Stored records
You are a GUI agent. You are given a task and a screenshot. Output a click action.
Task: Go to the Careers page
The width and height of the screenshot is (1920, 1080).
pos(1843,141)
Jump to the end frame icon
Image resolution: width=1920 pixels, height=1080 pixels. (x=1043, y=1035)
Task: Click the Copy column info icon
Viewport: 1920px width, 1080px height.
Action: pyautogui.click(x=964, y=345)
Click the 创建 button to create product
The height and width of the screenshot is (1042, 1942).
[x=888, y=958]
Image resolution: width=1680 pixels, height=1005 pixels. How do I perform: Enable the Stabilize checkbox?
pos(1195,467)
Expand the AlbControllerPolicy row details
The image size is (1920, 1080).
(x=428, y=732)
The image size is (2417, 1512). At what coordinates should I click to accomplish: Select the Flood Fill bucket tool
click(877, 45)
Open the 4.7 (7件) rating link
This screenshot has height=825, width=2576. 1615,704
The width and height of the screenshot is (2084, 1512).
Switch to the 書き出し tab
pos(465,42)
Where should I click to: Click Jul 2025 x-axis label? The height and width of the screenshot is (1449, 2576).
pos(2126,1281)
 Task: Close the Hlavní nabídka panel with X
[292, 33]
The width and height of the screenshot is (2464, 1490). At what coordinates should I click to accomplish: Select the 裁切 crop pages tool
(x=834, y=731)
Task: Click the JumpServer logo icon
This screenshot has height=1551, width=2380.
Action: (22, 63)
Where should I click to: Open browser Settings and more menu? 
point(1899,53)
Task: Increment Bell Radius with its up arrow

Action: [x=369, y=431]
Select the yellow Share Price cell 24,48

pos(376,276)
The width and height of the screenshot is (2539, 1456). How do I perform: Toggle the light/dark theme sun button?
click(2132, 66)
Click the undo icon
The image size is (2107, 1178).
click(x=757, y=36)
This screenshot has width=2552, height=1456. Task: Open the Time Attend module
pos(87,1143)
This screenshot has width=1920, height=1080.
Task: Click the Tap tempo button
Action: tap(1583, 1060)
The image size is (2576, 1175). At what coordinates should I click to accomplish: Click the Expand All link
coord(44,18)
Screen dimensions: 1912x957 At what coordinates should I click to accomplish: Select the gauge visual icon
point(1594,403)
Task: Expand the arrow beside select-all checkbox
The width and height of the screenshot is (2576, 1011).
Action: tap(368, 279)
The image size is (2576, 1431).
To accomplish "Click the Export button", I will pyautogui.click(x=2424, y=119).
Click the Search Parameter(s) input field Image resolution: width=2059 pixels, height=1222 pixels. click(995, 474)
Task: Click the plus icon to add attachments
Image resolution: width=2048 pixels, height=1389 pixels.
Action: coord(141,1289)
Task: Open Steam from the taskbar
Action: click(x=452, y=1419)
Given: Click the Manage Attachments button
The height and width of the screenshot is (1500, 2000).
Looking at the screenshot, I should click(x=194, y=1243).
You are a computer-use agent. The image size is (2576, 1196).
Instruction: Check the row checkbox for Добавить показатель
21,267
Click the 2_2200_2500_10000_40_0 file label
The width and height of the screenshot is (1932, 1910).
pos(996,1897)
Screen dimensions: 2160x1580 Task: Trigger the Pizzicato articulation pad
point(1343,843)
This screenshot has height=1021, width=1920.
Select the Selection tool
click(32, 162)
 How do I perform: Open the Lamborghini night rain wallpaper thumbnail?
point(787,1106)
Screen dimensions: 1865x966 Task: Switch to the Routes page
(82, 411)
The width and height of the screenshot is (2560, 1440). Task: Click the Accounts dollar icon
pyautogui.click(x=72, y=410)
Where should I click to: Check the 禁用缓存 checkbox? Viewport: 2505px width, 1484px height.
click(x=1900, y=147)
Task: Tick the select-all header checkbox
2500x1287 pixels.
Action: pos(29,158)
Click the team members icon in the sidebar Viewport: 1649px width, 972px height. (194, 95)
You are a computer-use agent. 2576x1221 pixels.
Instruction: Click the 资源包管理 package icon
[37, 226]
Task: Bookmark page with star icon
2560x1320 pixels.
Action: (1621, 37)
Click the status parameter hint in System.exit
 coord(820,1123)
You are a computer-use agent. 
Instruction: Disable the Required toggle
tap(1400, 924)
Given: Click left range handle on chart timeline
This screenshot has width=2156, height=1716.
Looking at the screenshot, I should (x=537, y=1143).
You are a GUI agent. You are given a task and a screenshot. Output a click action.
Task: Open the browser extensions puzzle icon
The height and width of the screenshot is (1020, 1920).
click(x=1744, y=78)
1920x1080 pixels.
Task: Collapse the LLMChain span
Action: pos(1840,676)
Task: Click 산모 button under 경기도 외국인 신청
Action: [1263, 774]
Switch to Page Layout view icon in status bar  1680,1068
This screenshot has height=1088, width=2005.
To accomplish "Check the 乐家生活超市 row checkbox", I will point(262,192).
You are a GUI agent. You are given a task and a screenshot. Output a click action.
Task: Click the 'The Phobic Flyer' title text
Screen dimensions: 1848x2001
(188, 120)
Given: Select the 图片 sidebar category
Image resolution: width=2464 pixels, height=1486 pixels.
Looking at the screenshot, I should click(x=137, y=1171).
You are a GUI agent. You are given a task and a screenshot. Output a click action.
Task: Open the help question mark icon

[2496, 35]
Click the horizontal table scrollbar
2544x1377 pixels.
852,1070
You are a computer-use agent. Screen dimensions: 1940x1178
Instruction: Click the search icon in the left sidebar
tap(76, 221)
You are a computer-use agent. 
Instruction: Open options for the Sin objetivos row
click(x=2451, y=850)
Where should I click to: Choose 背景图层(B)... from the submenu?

● **Work to be completed**:
If the string "will" appears in a line of the entries, report the line.

● **Solution to this exercise**:
To accomplish "Click the Export button", I will pyautogui.click(x=2424, y=119).
To accomplish "Check the 乐家生活超市 row checkbox", I will point(262,192).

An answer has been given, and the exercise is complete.